▶ [EXERCISE BRIEF]: Each line from the one containing "13 mars 2024 (585, 303)" to the end of the data must be copied exactly, the first and last included; no other lines and no pictures belong in the copy.

=== Section Start ===

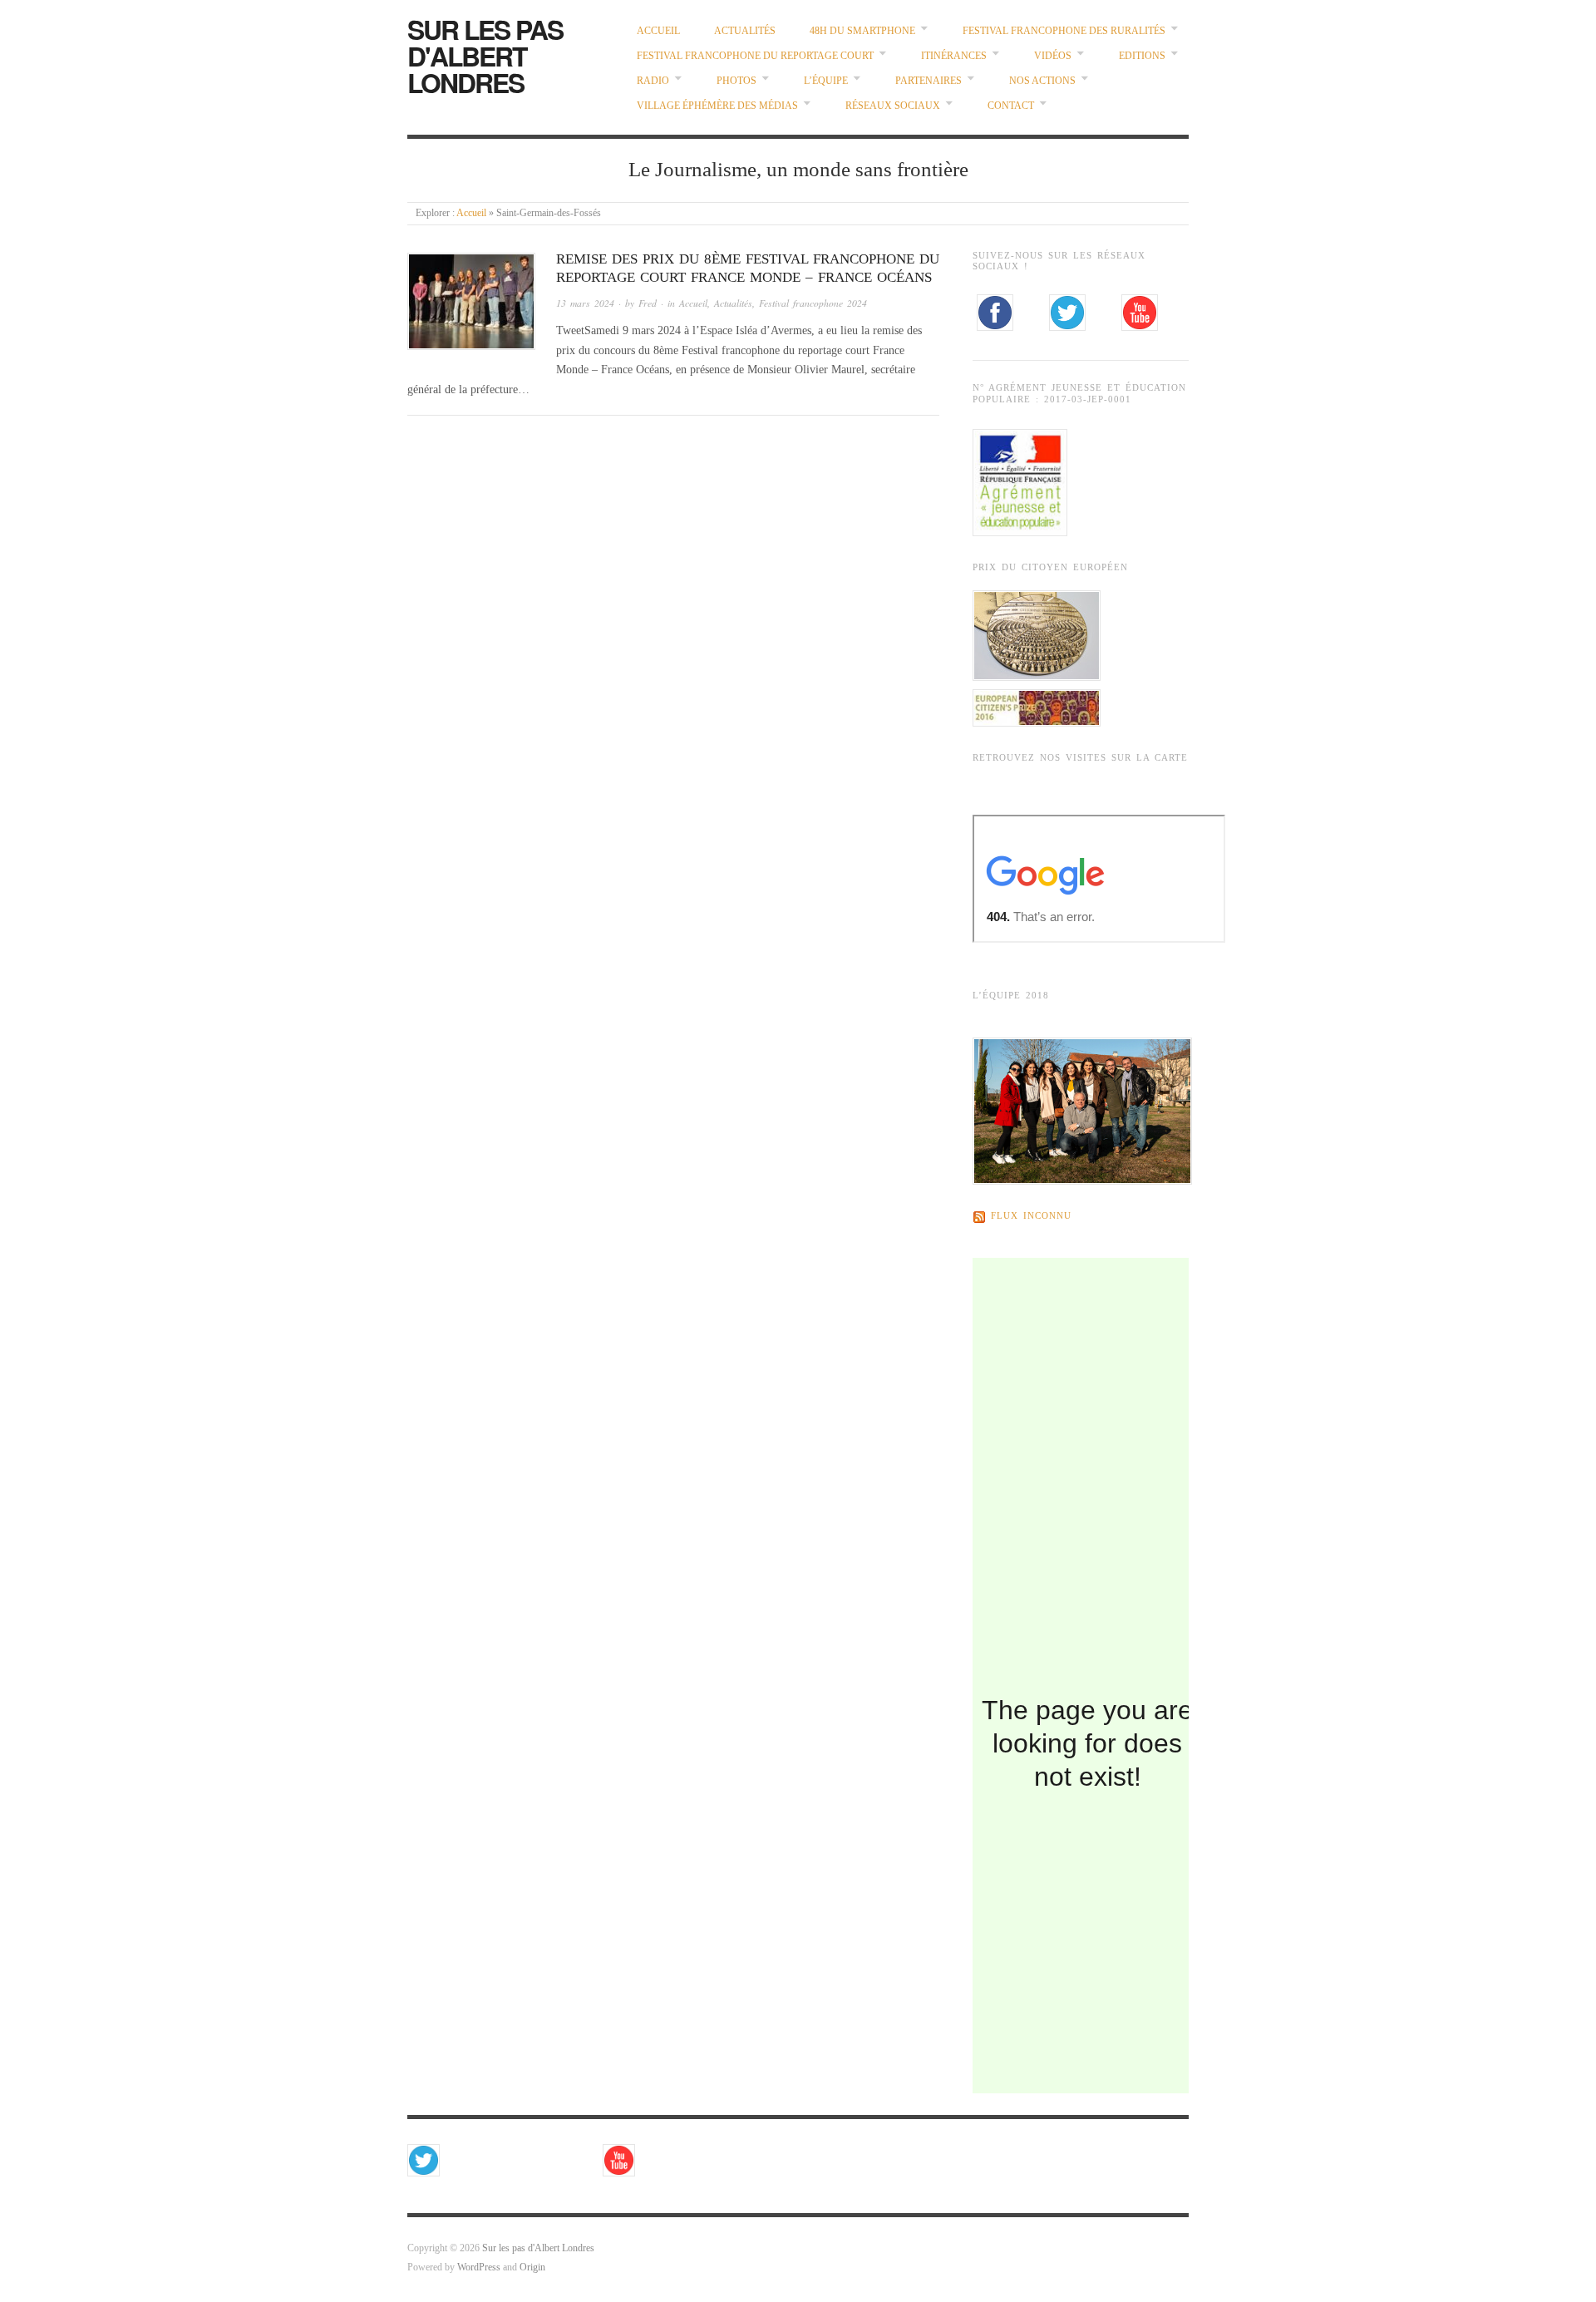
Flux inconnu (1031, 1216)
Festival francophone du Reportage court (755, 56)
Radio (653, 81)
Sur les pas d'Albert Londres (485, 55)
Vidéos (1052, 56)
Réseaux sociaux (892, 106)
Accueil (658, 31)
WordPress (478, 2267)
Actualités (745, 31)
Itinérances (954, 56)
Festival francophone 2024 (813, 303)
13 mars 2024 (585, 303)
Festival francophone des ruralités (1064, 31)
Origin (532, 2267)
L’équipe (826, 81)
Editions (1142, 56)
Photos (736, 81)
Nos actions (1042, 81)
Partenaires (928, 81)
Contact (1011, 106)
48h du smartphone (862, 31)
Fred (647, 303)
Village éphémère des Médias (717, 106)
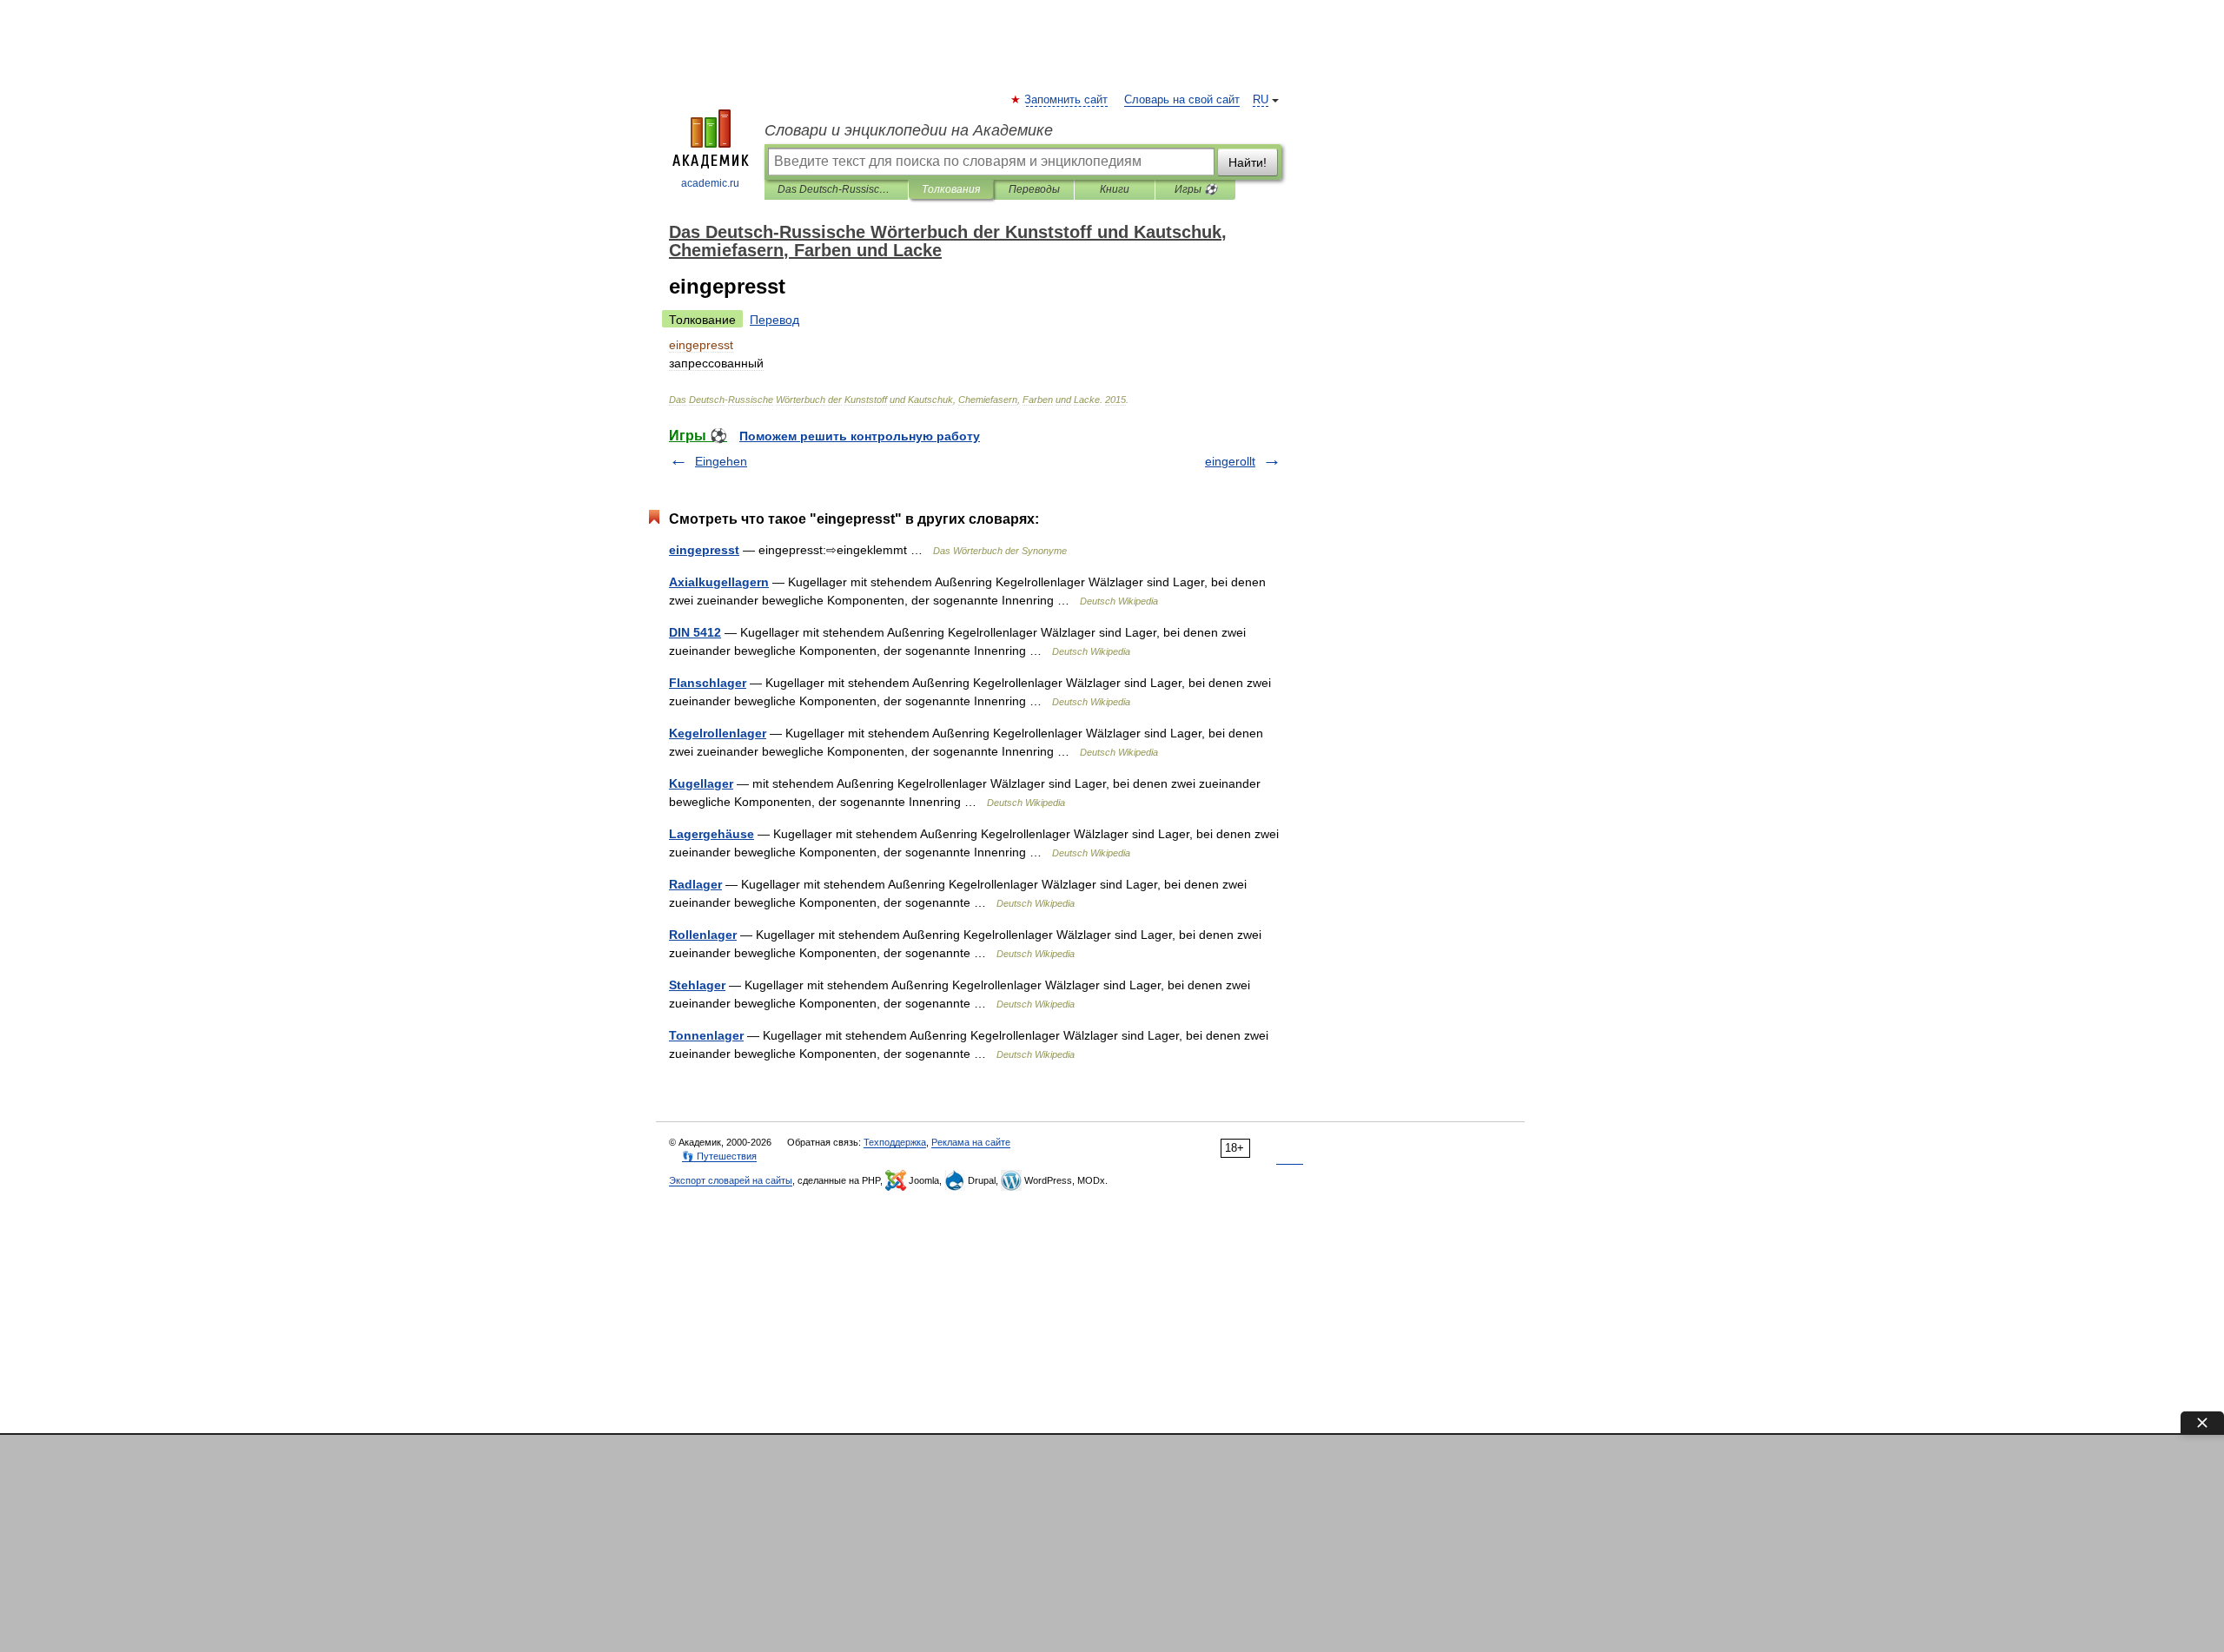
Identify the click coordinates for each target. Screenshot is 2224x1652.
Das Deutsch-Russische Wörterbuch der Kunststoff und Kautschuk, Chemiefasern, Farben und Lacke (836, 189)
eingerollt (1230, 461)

=== Section End ===

▶ [EXERCISE RESULT]:
13 mars 2024 (585, 303)
Festival francophone des ruralités (1064, 31)
Origin (532, 2267)
L’équipe (826, 81)
Editions (1142, 56)
Photos (736, 81)
Nos actions (1042, 81)
Partenaires (928, 81)
Contact (1011, 106)
48h du smartphone (862, 31)
Fred (647, 303)
Village éphémère des Médias (717, 106)
Identify the click coordinates for each target. Screenshot is 2224x1652.
Das Deutsch-Russische Wörterbuch der Kunststoff und Kautschuk, Chemiefasern, Farben und Lacke (836, 189)
eingerollt (1230, 461)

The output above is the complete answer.